Sarah Street (born 1958) is professor of Film and Foundation Chair of Drama at University of Bristol.

== Education ==
Street received a Bachelor of Arts from University of Warwick and a Doctor of Philosophy from Oxford University.

== Research ==
Street researches 20th-century British film, with a special focus on color film, costume design, and set design. In 1997, she wrote British National Cinema, the first substantial overview of this subject; it is now in its second edition.

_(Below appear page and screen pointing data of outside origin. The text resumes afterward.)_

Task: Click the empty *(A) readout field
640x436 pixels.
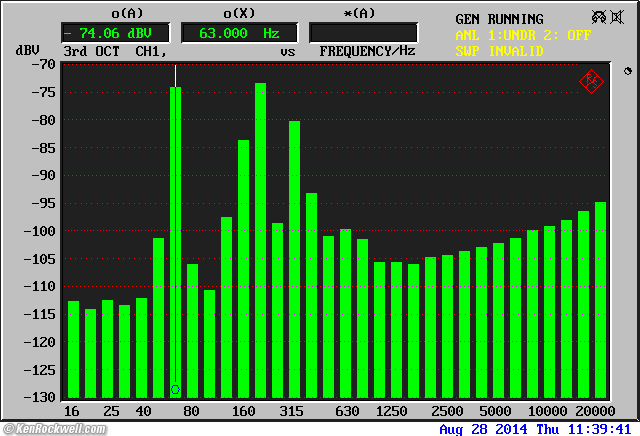Action: (363, 33)
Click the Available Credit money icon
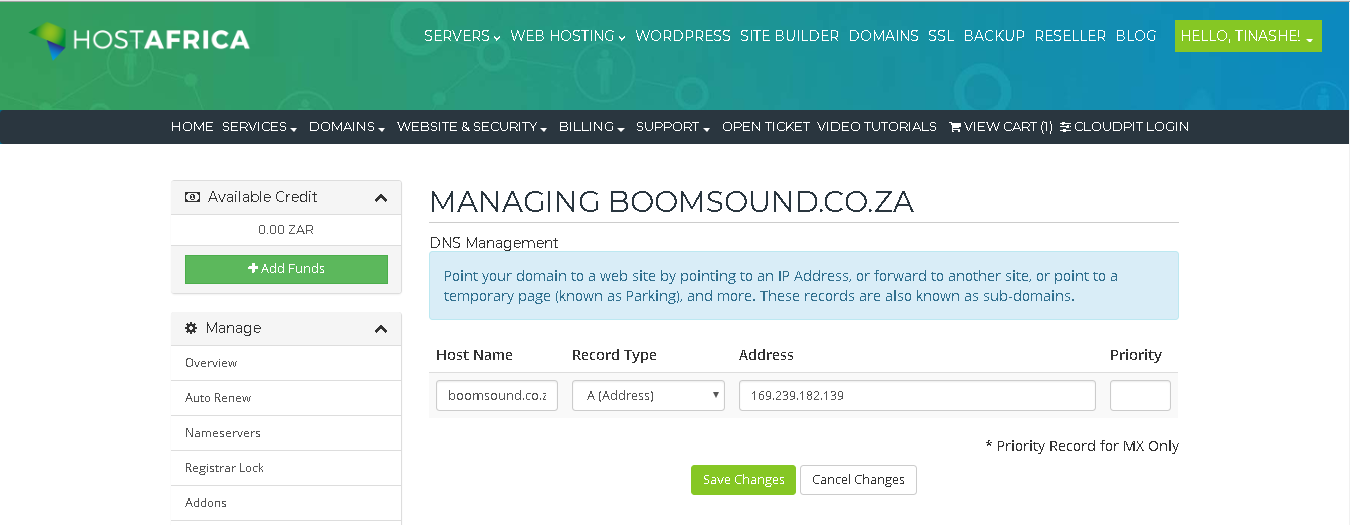This screenshot has height=525, width=1350. 193,197
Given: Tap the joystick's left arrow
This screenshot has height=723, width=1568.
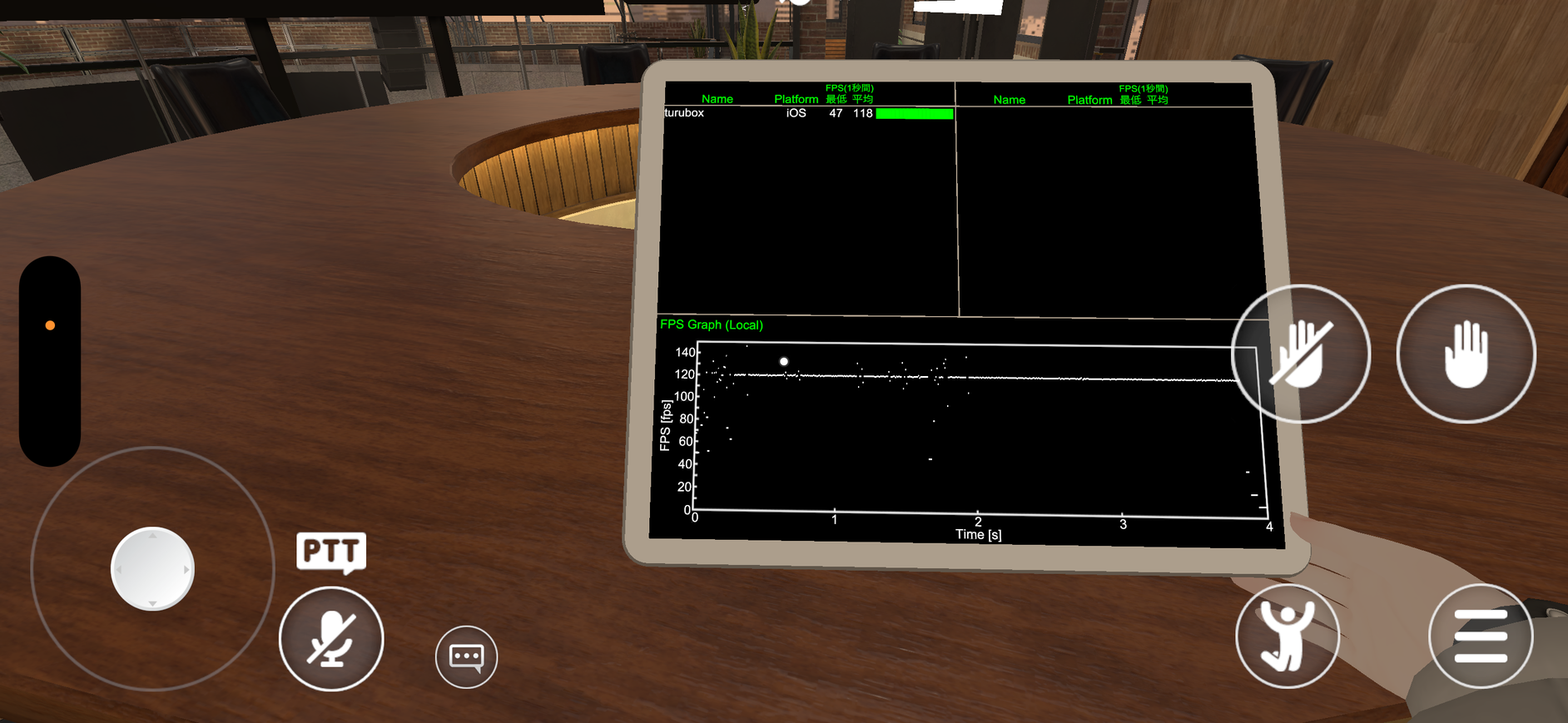Looking at the screenshot, I should 119,569.
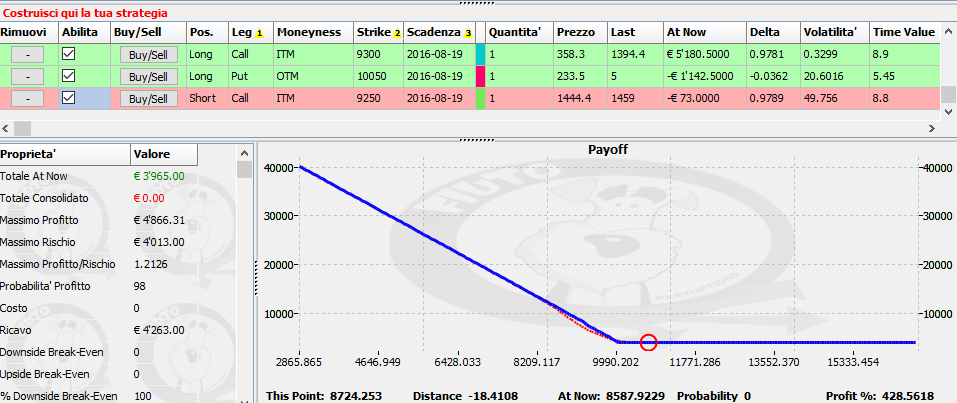Sort by the Scadenza column header
The width and height of the screenshot is (957, 403).
439,32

In 2012, she received a grant from the Leverhulme Trust to research color cinema in the 1920s. From 2016 to 2019, Street was the principal investigator of a grant from the Arts and Humanities Research Council to research Eastmancolor, a type of color film produced by Kodak that was introduced to Britain in the 1950s. She has received other AHRC research grants for British color film.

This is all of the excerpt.